** Opening Dataset block **

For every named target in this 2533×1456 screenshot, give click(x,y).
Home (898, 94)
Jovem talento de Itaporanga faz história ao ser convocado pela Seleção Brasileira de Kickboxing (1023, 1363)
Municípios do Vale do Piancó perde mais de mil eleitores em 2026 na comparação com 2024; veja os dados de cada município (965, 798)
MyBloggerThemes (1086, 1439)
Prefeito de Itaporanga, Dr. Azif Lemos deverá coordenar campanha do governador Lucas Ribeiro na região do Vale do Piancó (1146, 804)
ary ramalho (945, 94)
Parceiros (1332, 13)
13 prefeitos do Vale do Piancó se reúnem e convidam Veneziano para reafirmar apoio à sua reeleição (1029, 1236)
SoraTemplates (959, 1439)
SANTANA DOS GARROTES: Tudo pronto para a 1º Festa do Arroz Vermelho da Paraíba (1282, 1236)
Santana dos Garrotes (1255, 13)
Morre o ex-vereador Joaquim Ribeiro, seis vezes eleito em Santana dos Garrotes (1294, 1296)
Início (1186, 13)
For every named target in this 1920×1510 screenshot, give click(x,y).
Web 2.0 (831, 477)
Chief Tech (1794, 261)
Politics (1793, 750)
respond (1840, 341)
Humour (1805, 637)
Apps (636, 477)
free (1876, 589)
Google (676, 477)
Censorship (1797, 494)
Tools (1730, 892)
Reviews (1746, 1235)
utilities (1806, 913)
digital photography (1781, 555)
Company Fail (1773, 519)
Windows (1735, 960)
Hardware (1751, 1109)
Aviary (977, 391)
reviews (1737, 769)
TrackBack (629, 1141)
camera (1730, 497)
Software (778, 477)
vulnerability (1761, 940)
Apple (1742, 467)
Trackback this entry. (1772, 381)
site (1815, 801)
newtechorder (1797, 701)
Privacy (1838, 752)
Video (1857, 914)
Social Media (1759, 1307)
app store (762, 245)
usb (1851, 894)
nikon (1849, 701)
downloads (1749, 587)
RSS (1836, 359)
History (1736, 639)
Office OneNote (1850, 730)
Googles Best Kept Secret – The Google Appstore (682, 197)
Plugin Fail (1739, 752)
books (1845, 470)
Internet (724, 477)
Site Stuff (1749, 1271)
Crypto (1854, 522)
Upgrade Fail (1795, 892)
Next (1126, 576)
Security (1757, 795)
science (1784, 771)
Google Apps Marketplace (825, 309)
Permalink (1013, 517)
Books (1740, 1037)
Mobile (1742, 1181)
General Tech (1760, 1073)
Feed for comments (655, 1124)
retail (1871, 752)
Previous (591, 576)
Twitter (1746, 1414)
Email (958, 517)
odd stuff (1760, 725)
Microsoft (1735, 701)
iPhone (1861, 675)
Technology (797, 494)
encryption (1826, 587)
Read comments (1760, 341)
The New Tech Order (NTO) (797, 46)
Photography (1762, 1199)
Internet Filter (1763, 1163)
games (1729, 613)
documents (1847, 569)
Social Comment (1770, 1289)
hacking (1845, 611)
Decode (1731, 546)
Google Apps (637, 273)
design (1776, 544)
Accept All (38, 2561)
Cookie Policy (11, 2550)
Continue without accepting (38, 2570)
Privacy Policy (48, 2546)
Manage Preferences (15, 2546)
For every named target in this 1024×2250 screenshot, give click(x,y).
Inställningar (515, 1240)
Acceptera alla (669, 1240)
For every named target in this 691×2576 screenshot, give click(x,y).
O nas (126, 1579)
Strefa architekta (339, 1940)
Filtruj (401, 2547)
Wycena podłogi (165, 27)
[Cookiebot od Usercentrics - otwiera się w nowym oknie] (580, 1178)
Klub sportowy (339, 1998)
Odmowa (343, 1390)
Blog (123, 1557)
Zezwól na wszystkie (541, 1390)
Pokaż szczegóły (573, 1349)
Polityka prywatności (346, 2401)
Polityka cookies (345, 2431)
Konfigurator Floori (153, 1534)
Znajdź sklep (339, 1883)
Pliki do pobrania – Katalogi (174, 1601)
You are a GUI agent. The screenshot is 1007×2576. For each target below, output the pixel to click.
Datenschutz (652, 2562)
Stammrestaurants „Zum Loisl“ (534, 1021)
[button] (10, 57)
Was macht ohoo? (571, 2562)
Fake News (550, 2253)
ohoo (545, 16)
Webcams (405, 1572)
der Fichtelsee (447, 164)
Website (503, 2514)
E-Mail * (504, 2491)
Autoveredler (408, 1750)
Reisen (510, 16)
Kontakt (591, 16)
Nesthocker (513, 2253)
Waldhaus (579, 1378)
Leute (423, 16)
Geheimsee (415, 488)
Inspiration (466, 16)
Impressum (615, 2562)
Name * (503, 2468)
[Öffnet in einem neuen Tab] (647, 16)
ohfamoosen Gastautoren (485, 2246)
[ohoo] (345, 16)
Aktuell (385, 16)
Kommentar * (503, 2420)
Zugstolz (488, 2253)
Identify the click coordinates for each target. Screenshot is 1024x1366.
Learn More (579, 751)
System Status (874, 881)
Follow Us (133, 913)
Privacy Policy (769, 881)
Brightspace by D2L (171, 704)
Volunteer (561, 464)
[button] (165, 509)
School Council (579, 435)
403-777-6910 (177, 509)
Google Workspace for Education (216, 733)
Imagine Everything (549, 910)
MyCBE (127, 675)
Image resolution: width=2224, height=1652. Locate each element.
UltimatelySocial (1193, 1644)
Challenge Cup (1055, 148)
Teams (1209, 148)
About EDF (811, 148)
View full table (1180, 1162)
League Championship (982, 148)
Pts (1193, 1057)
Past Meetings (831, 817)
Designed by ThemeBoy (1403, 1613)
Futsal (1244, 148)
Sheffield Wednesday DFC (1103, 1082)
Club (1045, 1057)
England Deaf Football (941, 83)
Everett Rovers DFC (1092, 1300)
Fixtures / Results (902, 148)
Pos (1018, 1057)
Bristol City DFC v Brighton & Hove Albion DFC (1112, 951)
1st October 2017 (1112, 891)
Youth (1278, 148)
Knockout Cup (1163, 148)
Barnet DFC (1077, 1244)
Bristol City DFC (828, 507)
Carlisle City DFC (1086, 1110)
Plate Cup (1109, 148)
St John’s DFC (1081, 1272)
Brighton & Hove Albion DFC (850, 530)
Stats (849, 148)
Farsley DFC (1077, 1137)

** Closing Dataset block **

Problem to work on
All lines in the listing above from the line containing "Datenschutz (652, 2562)" to the line containing "About EDF (811, 148)", inclusive, should be retyped exactly; no other lines should appear.

Written reply
Datenschutz (652, 2562)
Stammrestaurants „Zum Loisl“ (534, 1021)
[button] (10, 57)
Was macht ohoo? (571, 2562)
Fake News (550, 2253)
ohoo (545, 16)
Webcams (405, 1572)
der Fichtelsee (447, 164)
Website (503, 2514)
E-Mail * (504, 2491)
Autoveredler (408, 1750)
Reisen (510, 16)
Kontakt (591, 16)
Nesthocker (513, 2253)
Waldhaus (579, 1378)
Leute (423, 16)
Geheimsee (415, 488)
Inspiration (466, 16)
Impressum (615, 2562)
Name * (503, 2468)
[Öffnet in einem neuen Tab] (647, 16)
ohfamoosen Gastautoren (485, 2246)
[ohoo] (345, 16)
Aktuell (385, 16)
Kommentar * (503, 2420)
Zugstolz (488, 2253)
Identify the click coordinates for each target. Screenshot is 1024x1366.
Learn More (579, 751)
System Status (874, 881)
Follow Us (133, 913)
Privacy Policy (769, 881)
Brightspace by D2L (171, 704)
Volunteer (561, 464)
[button] (165, 509)
School Council (579, 435)
403-777-6910 (177, 509)
Google Workspace for Education (216, 733)
Imagine Everything (549, 910)
MyCBE (127, 675)
Image resolution: width=2224, height=1652. Locate each element.
UltimatelySocial (1193, 1644)
Challenge Cup (1055, 148)
Teams (1209, 148)
About EDF (811, 148)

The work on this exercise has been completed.